| Written exercise |
In the post on testing IEEE conference submission PDFs, what kind of tool is named as better suited for catching a figure that is never referenced in the text?

| Page extract |
There are many test frameworks and PDF readers that could have been used instead of pytest and pyMuPDF. In the past I have used rspec with pdf/reader which is easy to get started with, but since I am more familiar with Python I opted for that when it came to more advanced tests.

The IEEE Xpress PDF checks or The IEEE LaTeX Analyzer from the IEEE author center do not help us here, since a conference chair can specify other requirements in EDAS that are not checked by these tools.

Discussion

Tests not implemented

There are a few common mistakes that we didn’t create test cases for. The required font sizes is listed by (Shell, 2002), but hard to test for since figures and titles can have wildly different font sizes. Line-spacing is similar to font-size in this regard.

Other common mistakes, such as not referencing a figure in the text is better suited for linting tools such as textidote.

Conclusions

In this post we have implemented a few test cases to detect common mistakes in IEEE conference submission - before the conference PDF checker catches them. I hope that this saves you some frustration, and some time.

| Recorded data |
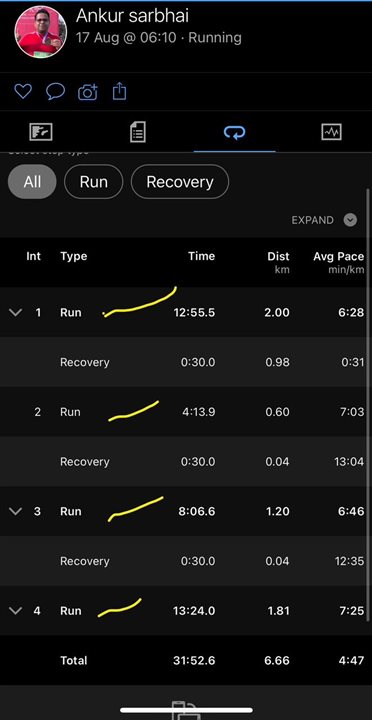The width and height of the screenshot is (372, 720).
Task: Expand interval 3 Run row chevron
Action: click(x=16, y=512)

| Exercise result |
Linting tools such as textidote.